Again, thanks for the follow up email. That makes sense on determining the "host" VLAN for the printer. I'll probably leave it as is for now.

Yes, I did read about cups after I posted and it looked like best option if I went down the RPi route. However, funny you mention the NAS. I do have two QNAP NAS and could do the docker/VM. Haha! Perhaps a project for later! :)

johnpoz

Not sure about qnap, but I would think they could do print serving functions - synology does for example

So as long as your nas as an interface in the network your wanting to "share" the printer on via discovery that works.. But not really a good idea to multihome something like your nas..

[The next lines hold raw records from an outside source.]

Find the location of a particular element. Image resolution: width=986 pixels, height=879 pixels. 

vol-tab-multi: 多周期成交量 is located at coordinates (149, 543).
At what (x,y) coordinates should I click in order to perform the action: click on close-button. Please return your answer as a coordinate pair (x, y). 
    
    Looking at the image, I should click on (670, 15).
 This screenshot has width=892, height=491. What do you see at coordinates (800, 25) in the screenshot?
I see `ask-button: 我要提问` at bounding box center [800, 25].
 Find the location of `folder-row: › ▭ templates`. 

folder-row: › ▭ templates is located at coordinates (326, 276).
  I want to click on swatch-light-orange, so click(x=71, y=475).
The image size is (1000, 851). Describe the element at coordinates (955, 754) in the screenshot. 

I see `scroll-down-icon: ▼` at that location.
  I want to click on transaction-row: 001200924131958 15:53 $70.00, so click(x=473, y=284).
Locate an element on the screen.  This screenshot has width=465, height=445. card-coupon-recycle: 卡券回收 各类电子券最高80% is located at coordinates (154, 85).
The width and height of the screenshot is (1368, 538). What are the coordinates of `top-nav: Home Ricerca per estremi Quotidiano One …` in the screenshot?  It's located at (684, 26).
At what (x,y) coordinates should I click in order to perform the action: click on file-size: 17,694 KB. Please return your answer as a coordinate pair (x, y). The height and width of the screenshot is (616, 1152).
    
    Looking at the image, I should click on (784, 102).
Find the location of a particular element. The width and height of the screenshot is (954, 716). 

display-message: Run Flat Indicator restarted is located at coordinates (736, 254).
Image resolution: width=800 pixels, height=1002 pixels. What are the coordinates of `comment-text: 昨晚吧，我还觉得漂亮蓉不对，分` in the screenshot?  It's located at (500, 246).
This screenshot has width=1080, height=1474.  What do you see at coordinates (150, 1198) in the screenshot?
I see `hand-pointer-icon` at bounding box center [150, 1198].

So a VM or docker would prob be a more secure way of doing it. I just took a quick look at my nas, and I could just add a vlan interface to it, and the print server function would work... But that would expose the whole nas to that vlan.. Not something I would want.. If I was going to do it, I would just expose the vm or docker running print server function to that vlan..

But in the big picture.. Its way less complicated to just put the printer on the vlan you want discovery to work, and just setup connections to the printer from your other vlans via ip or fqdn ;)

Glad you got your office laptop working - feel free to explore the other options... I have multiple vlans running with multiple wifi networks, etc. and devices could use for testing if say airprint works.. So if you run into such a question - just post a question in the general area since that not really pfsense related, and prob find see it and chime in ;)

newberger

@johnpoz

Yes, QNAP has similar functions, but that makes sense on the setup. I think I will stay with the simple (aka, "working") setup! ;) Thanks for all your help, as usual!